_GIVEN ENTRIES_
----
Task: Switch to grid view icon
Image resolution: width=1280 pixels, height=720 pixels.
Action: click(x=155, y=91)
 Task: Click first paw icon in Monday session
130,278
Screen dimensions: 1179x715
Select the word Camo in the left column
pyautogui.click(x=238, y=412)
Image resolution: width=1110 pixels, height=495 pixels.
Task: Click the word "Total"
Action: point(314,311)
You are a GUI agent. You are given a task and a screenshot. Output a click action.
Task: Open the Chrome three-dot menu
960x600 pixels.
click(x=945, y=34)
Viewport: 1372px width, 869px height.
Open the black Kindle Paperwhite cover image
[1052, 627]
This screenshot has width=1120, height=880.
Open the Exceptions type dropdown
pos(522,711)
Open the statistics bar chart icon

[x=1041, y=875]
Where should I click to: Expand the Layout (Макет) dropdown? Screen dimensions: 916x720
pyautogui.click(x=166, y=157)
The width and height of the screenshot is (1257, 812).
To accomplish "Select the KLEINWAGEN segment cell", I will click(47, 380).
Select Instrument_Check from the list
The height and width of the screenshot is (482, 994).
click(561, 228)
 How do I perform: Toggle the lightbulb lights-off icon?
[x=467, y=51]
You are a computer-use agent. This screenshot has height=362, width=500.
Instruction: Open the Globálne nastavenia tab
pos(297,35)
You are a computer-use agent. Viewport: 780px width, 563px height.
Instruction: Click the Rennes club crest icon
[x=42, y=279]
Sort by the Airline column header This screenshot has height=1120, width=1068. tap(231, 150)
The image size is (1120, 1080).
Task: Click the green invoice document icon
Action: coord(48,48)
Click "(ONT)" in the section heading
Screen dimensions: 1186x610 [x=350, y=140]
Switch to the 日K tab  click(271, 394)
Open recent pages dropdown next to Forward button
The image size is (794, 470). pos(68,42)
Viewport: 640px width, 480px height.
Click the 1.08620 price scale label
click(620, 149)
----
_WHAT YOU ARE ASKED TO DO_
All lines above from the one containing "You are a GUI" to the one containing "This screenshot has width=1120, height=880." must be repeated exactly, both lines included, and no others.

_EXPECTED OUTPUT_
You are a GUI agent. You are given a task and a screenshot. Output a click action.
Task: Open the Chrome three-dot menu
960x600 pixels.
click(x=945, y=34)
Viewport: 1372px width, 869px height.
Open the black Kindle Paperwhite cover image
[1052, 627]
This screenshot has width=1120, height=880.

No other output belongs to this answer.